El virus se multiplica con rapidez en el organismo del gato infectado. Existe la probabilidad que el propio sistema inmunológico del felino logre eliminar el virus por completo, pero va a depender de la salud corporal del gato y de la fortaleza de sus defensas. De lo contrario, los síntomas empiezan a aparecer al poco tiempo, en especial en los gatitos jóvenes.

  • Síntomas y tratamiento de la leucemia felina

Un gato infectado por el virus de la leucemia puede presentar síntomas muy poco específicos; sin embargo, los más comunes son la pérdida del apetito, disminución del peso corporal, anemia, fiebre, letargo, diarrea y vómitos constantes. Además, suele presentar infecciones de las vías respiratorias altas y una deformación de su pelaje.

La coincidencia de los síntomas con otro tipo de patologías dificulta su correcto diagnóstico, por lo quees preciso que el gato sea evaluado por un veterinario. Las infecciones por virus de leucemia pueden ser detectadas con análisis de laboratorio específicos para estos casos.   

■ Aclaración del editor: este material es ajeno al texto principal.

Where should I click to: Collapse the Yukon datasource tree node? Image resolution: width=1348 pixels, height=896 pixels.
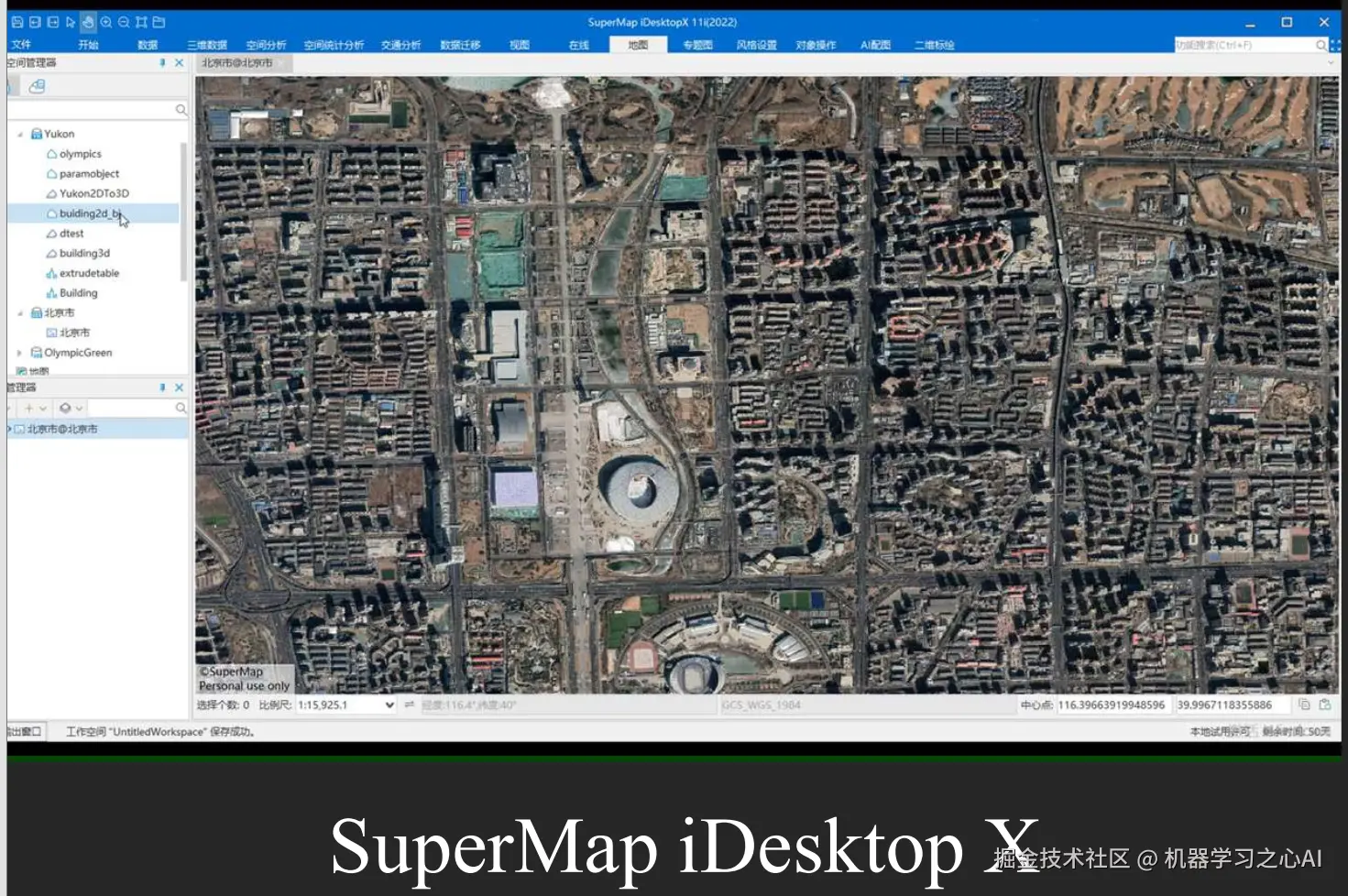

Aunque no existe un tratamiento eficaz contra el virus de la leucemia felina, las acciones están enfocadas en dos métodos de terapia antiretroviral, a través de la ingesta de fármacos para controlar la replicación del virus y de drogas inmunomoduladoras a fin de potenciar la respuesta inmune y siempre indicadas por un equipo oncológico experto.   

El veterinario también dirige sus esfuerzos hacia el control de las enfermedades secundarias que suelen acompañar la presencia del virus de la leucemia felina.

La mejor manera de controlar la proliferación del virus y mantener protegida a nuestra mascota es evitar que entre en contacto con gatos infectados; además, el control periódico en el consultorio veterinario es fundamental para el cuidado de los felinos.

El especialista determinará la pauta de vacunas que se deberá seguir para prevenir la leucemia felina, tomando en cuenta que antes de realizar la vacunación se haya efectuado un testeo antigénico de la enfermedad.